Criterion’s DVD and Blu-ray release of Sunday Bloody Sunday allows the film to reach a generation of viewers (this writer among them) for the first time, many of whom will know Schlesinger primarily as the director of such seminal British New Wave films as Billy Liar (1963) and Darling (1965), and, most especially, for Midnight Cowboy (1969), that paragon of envelope-pushing, New Hollywood mainstream radicalism. Considerably quieter than Cowboy, Sunday is nonetheless far more radical, in part because it pushes nothing. Daniel (a character explicitly modelled after Schlesinger) is gay, comfortably settled into a semi-closeted, upper-middle class life; he’s also an observant Jew, a well-liked physician, and protective of his close relationship with his family. Alex is a tough, smart professional, a divorcée, a child of the Second World War and of England’s old Establishment. She’s also perfectly aware of her own vulnerabilities, careful about exposing her emotions, a bit of a slob—there’s a terrific fade to black on her rubbing spilled cigarette ashes into what looks like a pricey rug—and accustomed to a life of impermanent satisfactions. Bob is bisexual, non-monogamous, and strict about the terms under which he’s willing to engage in intimacy; he’s rather charmless and not extraordinarily handsome—his youth and confidence alone constitute his allure.

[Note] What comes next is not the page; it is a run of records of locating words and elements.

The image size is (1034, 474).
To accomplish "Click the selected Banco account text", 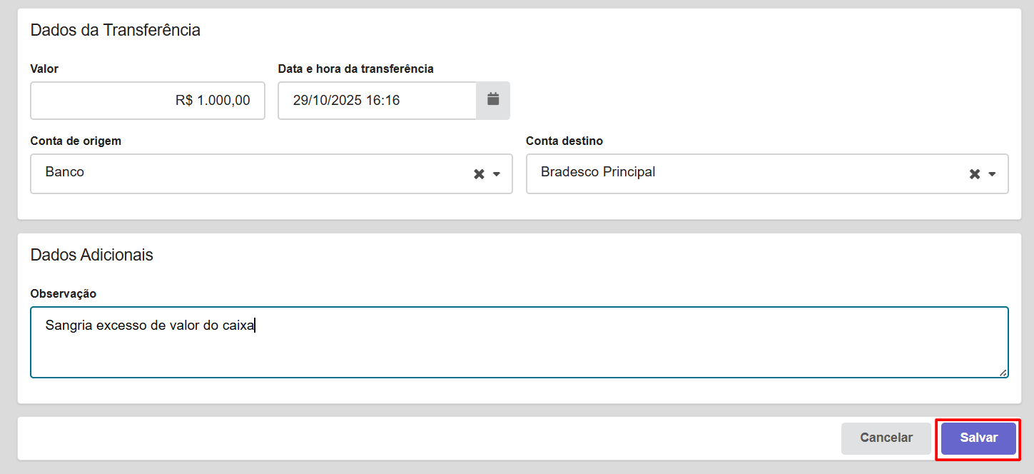I will tap(65, 172).
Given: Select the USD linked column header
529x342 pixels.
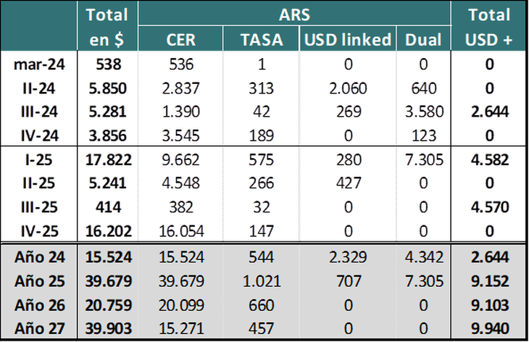Looking at the screenshot, I should 347,41.
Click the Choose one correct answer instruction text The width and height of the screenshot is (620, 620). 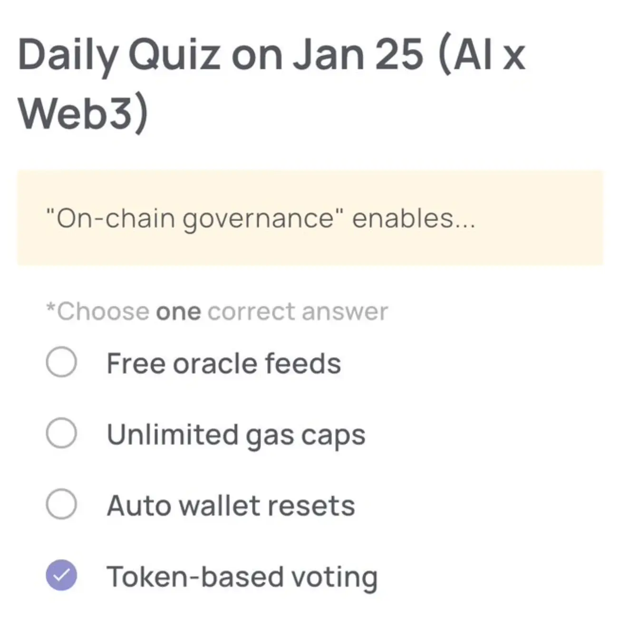[216, 311]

Nothing about these characters’ lives is sensationalized, no scene strains for shock; an early scene in which Daniel and Bob kiss couldn’t be more ordinary or relaxed, although a half-dozen commentators featured in Criterion’s superlative supplements attest to the fact that the kiss was scandalous in its time, all the more so perhaps because both Finch and Head were heterosexual.

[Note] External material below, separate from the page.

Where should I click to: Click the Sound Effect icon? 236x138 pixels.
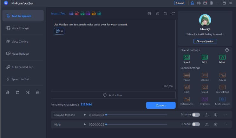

Sunday Bloody Sunday brims with peripheral sociological detail: the headlines and radio reports addressing Britain’s economic crisis; the outrageous permissiveness of parents, with small children running rampant and even smoking weed; the dazed, weary-looking hippies stumbling through a swung-out London’s streets or queuing up, scripts in hand, at the late-night drugstore. Social context was enormously important to Schlesinger given his documentarian’s faith in realism, but the film never once attempts to coax some sort of facile connection between its foreground and background. If anything, our three central characters seem glibly indifferent to the general air of economic gloom: Alex even quits a perfectly good job, though the scene in which she dines with her parents in their lavish home hints at why she’s able to indulge such caprices without concern over diminished financial security. The world of Sunday Bloody Sunday feels as complete and real as it does because Schlesinger doesn’t force equations between the micro and the macro. The story of Daniel, Alex and Bob and their overlapping love lives resonates as intensely as it does because, while its details are grounded in the cultural specifics of its time and place, its essence—the sense that love is too often fleeting, and we must decide whether something is better than nothing—is timeless.

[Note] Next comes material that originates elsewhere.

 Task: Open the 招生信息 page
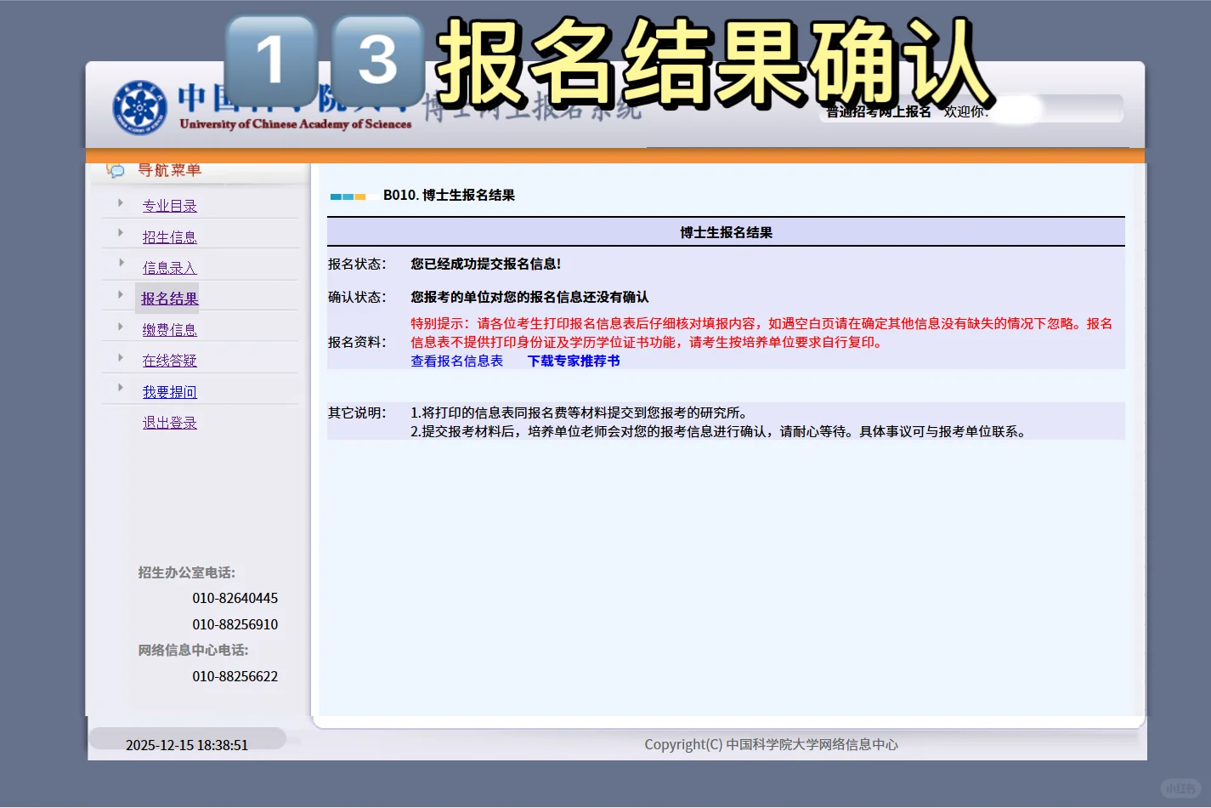[x=169, y=236]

Captivating while remaining unvarying in tone and pace, acted with seamless naturalism and attention to detail, elegantly photographed (by Billy Williams), edited (by Richard Marden) and designed (by Luciana Arrighi, who seems to have been unable to place a single object in a room that doesn’t feel true to the film’s characters), Sunday Bloody Sunday seems to me flawless. Which isn’t to say that it doesn’t take risks even within its own set of conventions. The final scene, conceived by Gilliat and finessed by Schlesinger and Finch, tosses us a formal curveball, probably inspired by Ingmar Bergman’s The Passion of Anna (1969). It finds Daniel, in his apparent solitude, breaking the fourth wall to address the camera, offering a closing soliloquy on the subject of acceptance. He tries to find the right term to apply to what he shared with Bob, ultimately settling on “We were something.” It was what it was, and, despite its deficiencies, what it was was singular.